## Stated exercise
Print the following lines word for word.
## Begin
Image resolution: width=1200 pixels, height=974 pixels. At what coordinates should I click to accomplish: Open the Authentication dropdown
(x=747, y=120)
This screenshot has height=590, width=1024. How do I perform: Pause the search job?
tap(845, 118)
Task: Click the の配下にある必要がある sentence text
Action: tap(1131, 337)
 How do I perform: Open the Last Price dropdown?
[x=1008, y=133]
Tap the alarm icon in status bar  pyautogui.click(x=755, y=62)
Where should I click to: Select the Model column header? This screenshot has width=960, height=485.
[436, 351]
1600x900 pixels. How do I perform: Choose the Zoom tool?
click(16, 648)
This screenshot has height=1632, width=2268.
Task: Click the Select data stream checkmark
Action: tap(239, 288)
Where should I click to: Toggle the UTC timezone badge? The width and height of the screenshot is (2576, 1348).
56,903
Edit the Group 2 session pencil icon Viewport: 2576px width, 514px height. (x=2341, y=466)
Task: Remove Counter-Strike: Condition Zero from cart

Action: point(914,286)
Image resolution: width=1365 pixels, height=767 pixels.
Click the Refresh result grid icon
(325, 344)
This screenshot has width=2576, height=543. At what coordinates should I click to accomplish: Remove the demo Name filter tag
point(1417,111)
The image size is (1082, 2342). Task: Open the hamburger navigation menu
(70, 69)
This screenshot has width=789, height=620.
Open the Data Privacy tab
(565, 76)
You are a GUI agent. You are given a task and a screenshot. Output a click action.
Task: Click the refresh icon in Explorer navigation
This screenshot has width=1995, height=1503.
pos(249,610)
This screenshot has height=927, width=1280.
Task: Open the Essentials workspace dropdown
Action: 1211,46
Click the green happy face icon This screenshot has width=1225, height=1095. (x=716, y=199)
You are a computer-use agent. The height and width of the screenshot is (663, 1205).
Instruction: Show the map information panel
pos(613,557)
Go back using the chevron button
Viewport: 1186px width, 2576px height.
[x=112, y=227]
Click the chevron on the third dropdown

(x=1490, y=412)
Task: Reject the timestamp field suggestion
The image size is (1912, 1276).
## End
## Task output
Image resolution: width=1200 pixels, height=974 pixels. At what coordinates should I click to accomplish: Open the Authentication dropdown
(x=747, y=120)
This screenshot has height=590, width=1024. How do I perform: Pause the search job?
tap(845, 118)
Task: Click the の配下にある必要がある sentence text
Action: tap(1131, 337)
 How do I perform: Open the Last Price dropdown?
[x=1008, y=133]
Tap the alarm icon in status bar  pyautogui.click(x=755, y=62)
Where should I click to: Select the Model column header? This screenshot has width=960, height=485.
[436, 351]
1600x900 pixels. How do I perform: Choose the Zoom tool?
click(16, 648)
This screenshot has height=1632, width=2268.
Task: Click the Select data stream checkmark
Action: tap(239, 288)
Where should I click to: Toggle the UTC timezone badge? The width and height of the screenshot is (2576, 1348).
56,903
Edit the Group 2 session pencil icon Viewport: 2576px width, 514px height. (x=2341, y=466)
Task: Remove Counter-Strike: Condition Zero from cart

Action: point(914,286)
Image resolution: width=1365 pixels, height=767 pixels.
Click the Refresh result grid icon
(325, 344)
This screenshot has width=2576, height=543. At what coordinates should I click to accomplish: Remove the demo Name filter tag
point(1417,111)
The image size is (1082, 2342). Task: Open the hamburger navigation menu
(70, 69)
This screenshot has width=789, height=620.
Open the Data Privacy tab
(565, 76)
You are a GUI agent. You are given a task and a screenshot. Output a click action.
Task: Click the refresh icon in Explorer navigation
This screenshot has width=1995, height=1503.
pos(249,610)
This screenshot has height=927, width=1280.
Task: Open the Essentials workspace dropdown
Action: 1211,46
Click the green happy face icon This screenshot has width=1225, height=1095. (x=716, y=199)
You are a computer-use agent. The height and width of the screenshot is (663, 1205).
Instruction: Show the map information panel
pos(613,557)
Go back using the chevron button
Viewport: 1186px width, 2576px height.
[x=112, y=227]
Click the chevron on the third dropdown

(x=1490, y=412)
Task: Reject the timestamp field suggestion
The image size is (1912, 1276).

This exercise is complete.